Houseboat owners could be forced to jump ship

Houseboats at Lee Valley Marina in Hackney

British Waterways claims London's rivers and canals are overcrowded. Photo Daniel2005.

Houseboat owners in Hackney and Tower Hamlets say they could struggle to get to work and keep their children in school under plans to make boaters move their mooring at least once a week.

British Waterways is proposing to change legislation in a bid to cut the number of boats on the rivers Lee & Stort, Hertford Union and Regent’s Canals.

The regulator found the number of boats in these areas had risen by 40% in the past four years.

A large proportion of these boat owners hold ‘continuous cruiser’ licenses, which allow them to moor freely so long as they move on within 14 days.

However, in the past, British Waterways has rarely enforced its guidelines and the company claims many boat owners are moving only limited distances, if at all.

To counter this, the firm wants to create designated mooring ‘neighbourhoods’ that boat owners can move between and moor in for seven days at a time.

A houseboat owner, who gave his name only as Billy,  said the change could force people to give up their homes.

“The neighbourhoods are spaced out so you will have to travel the entire length of the waterway, which is about 35 miles, to comply with the regulations,” said Billy, who lives with his partner and child on the River Lea at Springfield Park in Hackney.

“If you have to fuel up or collect water or do all the things that you normally do, you won’t be able to come back into the neighbourhood within 14 days, which is completely unreasonable,” he said.

“It seems like just an idea to clear the scruffy boat hippies off the nice, clean Olympic site.

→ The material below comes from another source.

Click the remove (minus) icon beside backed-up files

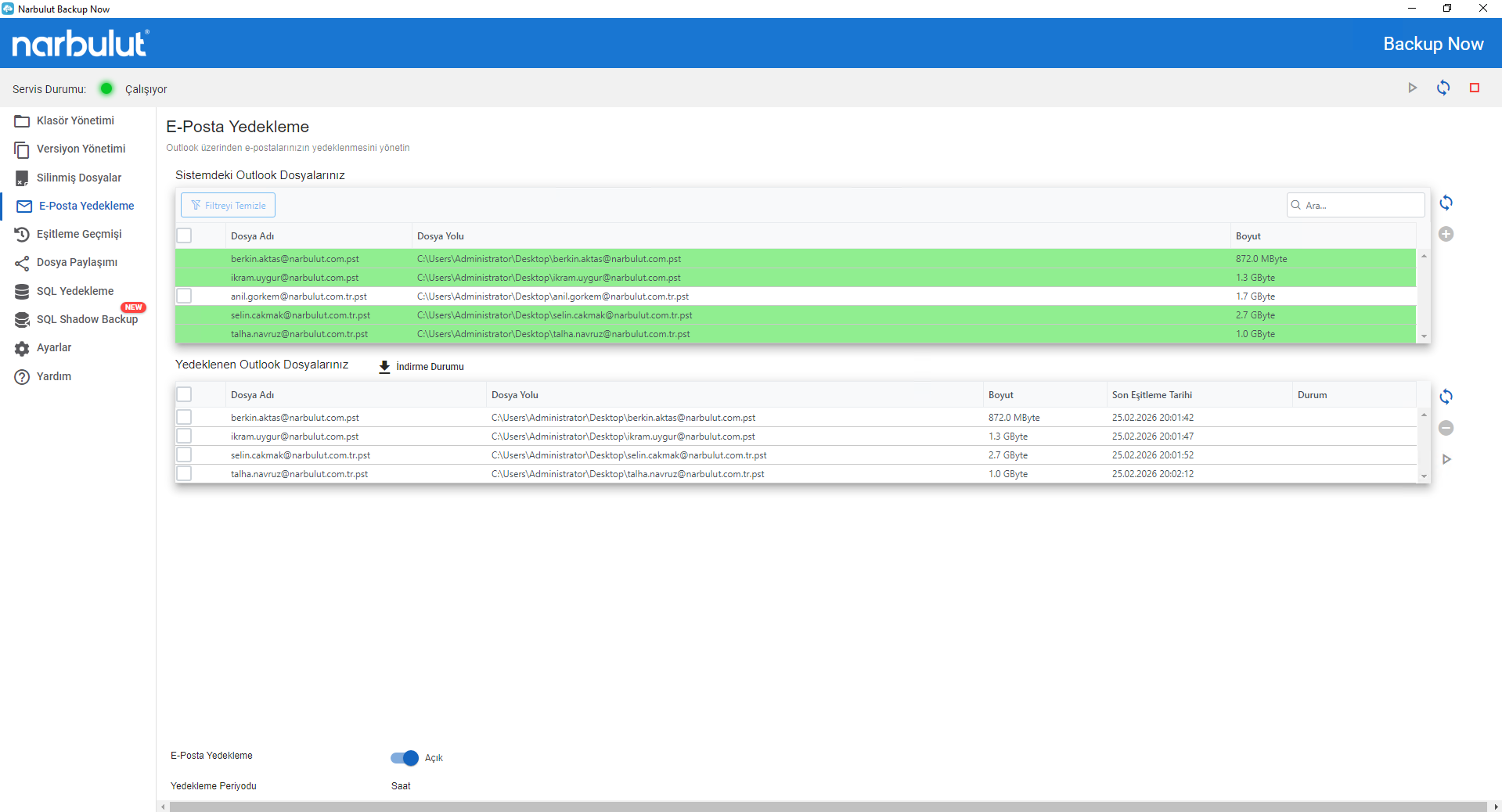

That’s what it looks like to me.”

Houseboats on Lea River In Hackney at Springfield Park

Boaters argue their presence makes people feel safer

But, although the houseboat owners hold a ‘scruffy’ stereotype, the community on the River Lea include doctors, nurses and teachers.

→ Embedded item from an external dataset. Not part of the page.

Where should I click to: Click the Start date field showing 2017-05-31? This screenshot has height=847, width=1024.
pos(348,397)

If boaters are required to move to long distances every seven days they say they could find it difficult to reach their jobs and to secure their children a place in a local school.

The alternative is to buy a permanent license, known as a ‘home mooring’. But, in crowded waterways such as London’s, these can be few and far between and, as a result, often unaffordable.

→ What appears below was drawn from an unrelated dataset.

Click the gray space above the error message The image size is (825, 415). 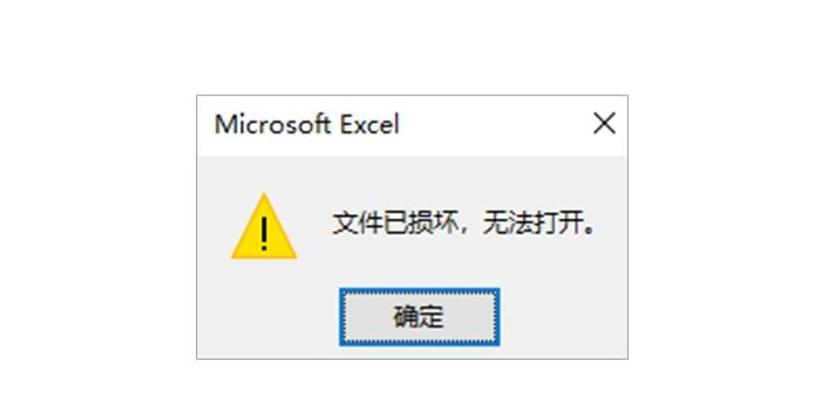tap(465, 181)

If boats are not moved when required, British Waterways plans to fine owners for each 24 hours they stay in the same spot.

Billy told East London Lines: “There’s a community of people here that are just living a normal life and are about to be evicted, which is absolutely outrageous.

“The London Boaters Organisation is having regular meetings and we are building up our position so we can fight this on every level.”